» WORK INSTRUCTIONS:
Every entry below should be transcribed exactly; pictures stay out of the copy.
-------------------------
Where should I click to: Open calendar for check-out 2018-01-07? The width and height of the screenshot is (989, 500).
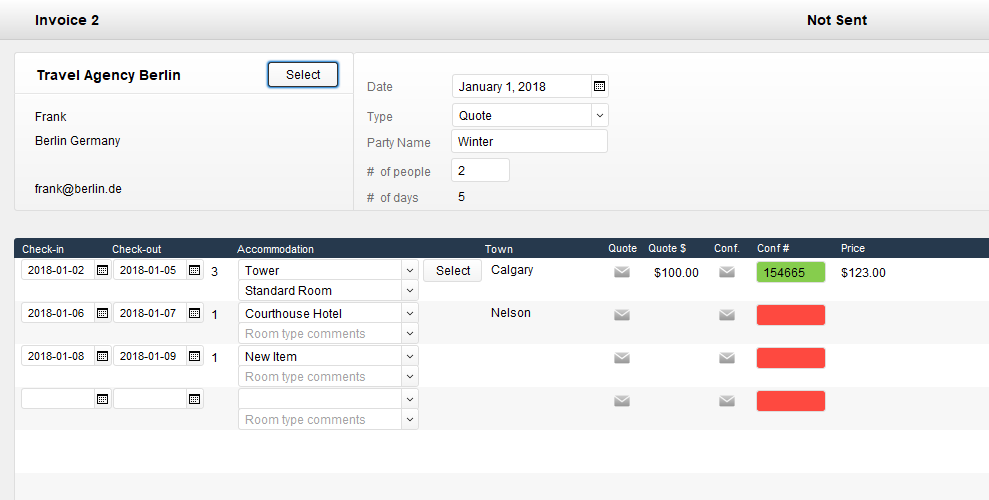(194, 314)
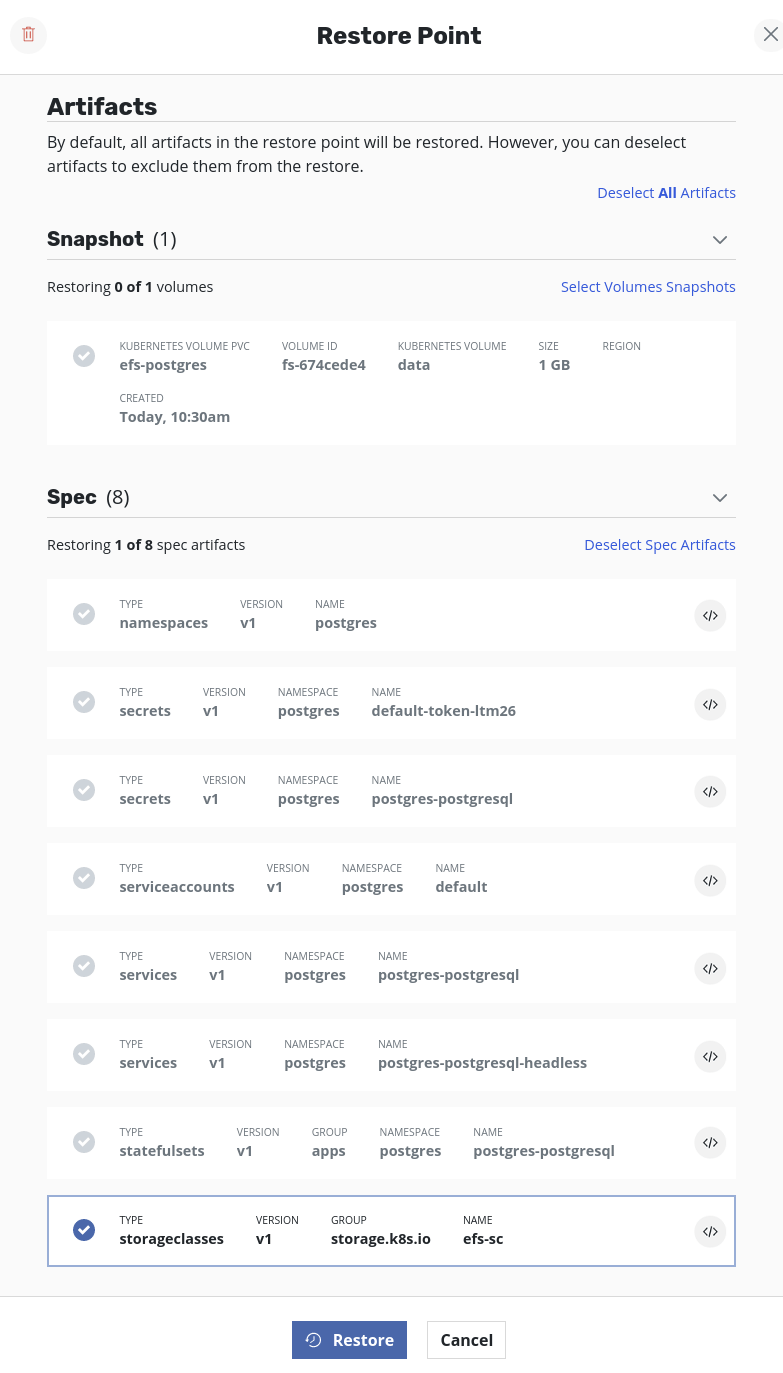Cancel the restore point dialog
783x1373 pixels.
pos(466,1340)
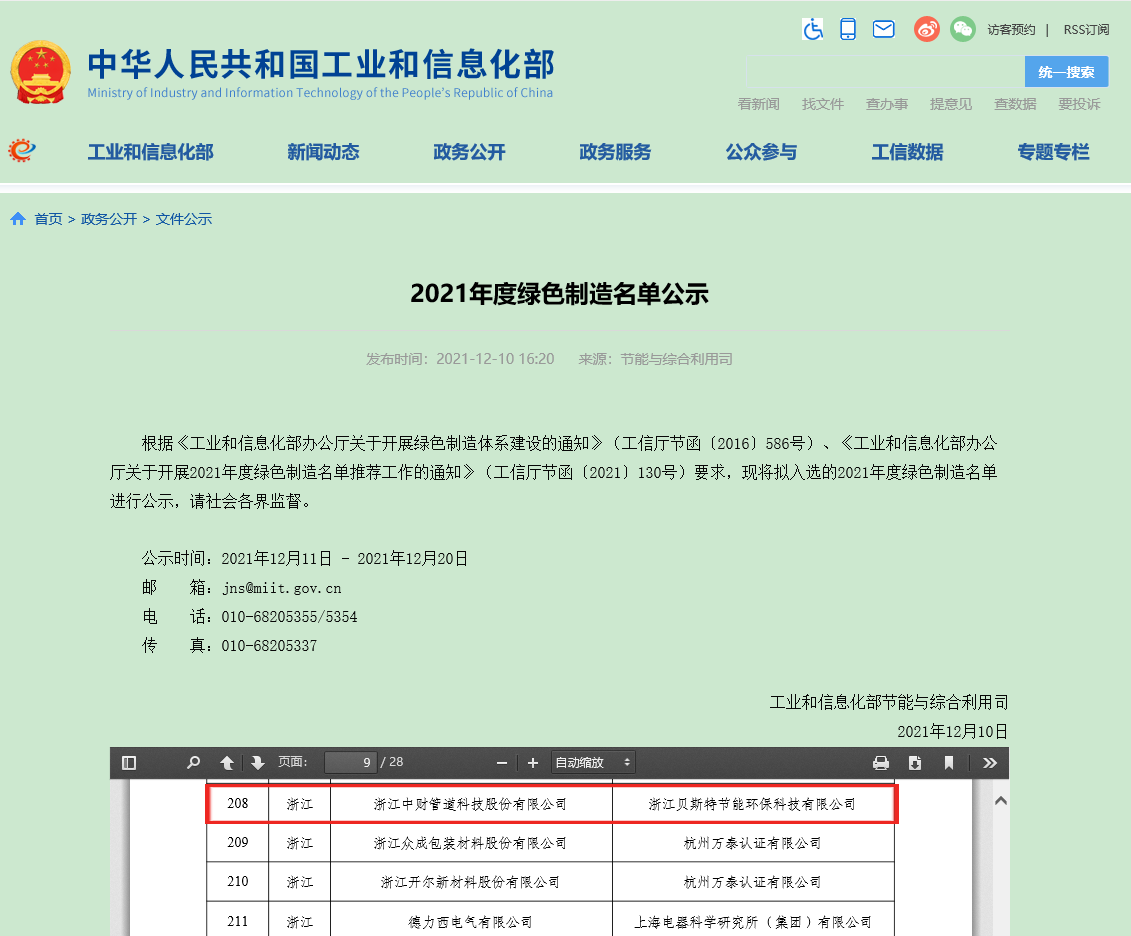Select the home icon in breadcrumb
The width and height of the screenshot is (1131, 936).
(x=17, y=218)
-------------------------
» REPLY TO THE EXERCISE:
Where should I click to: Open calendar for check-out 2018-01-07? The width and height of the screenshot is (989, 500).
(194, 314)
Cancel the restore point dialog
783x1373 pixels.
pos(466,1340)
Select the home icon in breadcrumb
The width and height of the screenshot is (1131, 936).
(x=17, y=218)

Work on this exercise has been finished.